*** Material for the task ***

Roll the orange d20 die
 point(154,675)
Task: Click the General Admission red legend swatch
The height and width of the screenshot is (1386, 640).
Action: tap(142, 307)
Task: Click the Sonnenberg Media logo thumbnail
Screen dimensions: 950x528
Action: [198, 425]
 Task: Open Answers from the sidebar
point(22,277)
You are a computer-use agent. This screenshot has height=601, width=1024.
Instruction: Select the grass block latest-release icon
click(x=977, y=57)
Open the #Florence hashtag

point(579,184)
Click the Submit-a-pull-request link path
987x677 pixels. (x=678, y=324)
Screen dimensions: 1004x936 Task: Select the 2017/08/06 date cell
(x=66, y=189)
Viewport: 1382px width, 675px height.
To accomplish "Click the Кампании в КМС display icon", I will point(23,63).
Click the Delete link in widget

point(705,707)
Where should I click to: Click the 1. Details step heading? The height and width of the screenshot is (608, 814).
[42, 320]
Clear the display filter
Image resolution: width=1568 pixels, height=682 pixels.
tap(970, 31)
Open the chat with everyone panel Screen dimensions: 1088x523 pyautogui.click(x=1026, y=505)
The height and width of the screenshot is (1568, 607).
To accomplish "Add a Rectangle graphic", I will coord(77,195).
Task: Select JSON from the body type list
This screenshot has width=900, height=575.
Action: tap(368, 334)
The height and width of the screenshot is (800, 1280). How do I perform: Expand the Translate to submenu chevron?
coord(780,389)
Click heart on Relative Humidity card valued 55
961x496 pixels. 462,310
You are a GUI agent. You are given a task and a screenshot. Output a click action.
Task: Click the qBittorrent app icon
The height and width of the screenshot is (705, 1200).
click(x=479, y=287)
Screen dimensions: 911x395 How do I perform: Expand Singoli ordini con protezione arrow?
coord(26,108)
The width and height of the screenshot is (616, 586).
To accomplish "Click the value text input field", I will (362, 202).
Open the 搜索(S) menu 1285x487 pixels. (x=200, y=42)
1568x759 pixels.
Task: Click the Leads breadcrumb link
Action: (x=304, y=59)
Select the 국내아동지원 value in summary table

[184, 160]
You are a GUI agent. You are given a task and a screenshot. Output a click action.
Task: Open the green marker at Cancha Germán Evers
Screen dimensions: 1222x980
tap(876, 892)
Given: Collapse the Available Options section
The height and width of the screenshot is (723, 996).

*** End of Material for the task ***

* _Exercise details_
Retype the data. Every line must match the original exactly.

* _Written reply_
Roll the orange d20 die
 point(154,675)
Task: Click the General Admission red legend swatch
The height and width of the screenshot is (1386, 640).
Action: tap(142, 307)
Task: Click the Sonnenberg Media logo thumbnail
Screen dimensions: 950x528
Action: [198, 425]
 Task: Open Answers from the sidebar
point(22,277)
You are a computer-use agent. This screenshot has height=601, width=1024.
Instruction: Select the grass block latest-release icon
click(x=977, y=57)
Open the #Florence hashtag

point(579,184)
Click the Submit-a-pull-request link path
987x677 pixels. (x=678, y=324)
Screen dimensions: 1004x936 Task: Select the 2017/08/06 date cell
(x=66, y=189)
Viewport: 1382px width, 675px height.
To accomplish "Click the Кампании в КМС display icon", I will point(23,63).
Click the Delete link in widget

point(705,707)
Where should I click to: Click the 1. Details step heading? The height and width of the screenshot is (608, 814).
[42, 320]
Clear the display filter
Image resolution: width=1568 pixels, height=682 pixels.
tap(970, 31)
Open the chat with everyone panel Screen dimensions: 1088x523 pyautogui.click(x=1026, y=505)
The height and width of the screenshot is (1568, 607).
To accomplish "Add a Rectangle graphic", I will coord(77,195).
Task: Select JSON from the body type list
This screenshot has width=900, height=575.
Action: tap(368, 334)
The height and width of the screenshot is (800, 1280). How do I perform: Expand the Translate to submenu chevron?
coord(780,389)
Click heart on Relative Humidity card valued 55
961x496 pixels. 462,310
You are a GUI agent. You are given a task and a screenshot. Output a click action.
Task: Click the qBittorrent app icon
The height and width of the screenshot is (705, 1200).
click(x=479, y=287)
Screen dimensions: 911x395 How do I perform: Expand Singoli ordini con protezione arrow?
coord(26,108)
The width and height of the screenshot is (616, 586).
To accomplish "Click the value text input field", I will (362, 202).
Open the 搜索(S) menu 1285x487 pixels. (x=200, y=42)
1568x759 pixels.
Task: Click the Leads breadcrumb link
Action: (x=304, y=59)
Select the 국내아동지원 value in summary table

[184, 160]
You are a GUI agent. You are given a task and a screenshot. Output a click action.
Task: Open the green marker at Cancha Germán Evers
Screen dimensions: 1222x980
tap(876, 892)
Given: Collapse the Available Options section
The height and width of the screenshot is (723, 996).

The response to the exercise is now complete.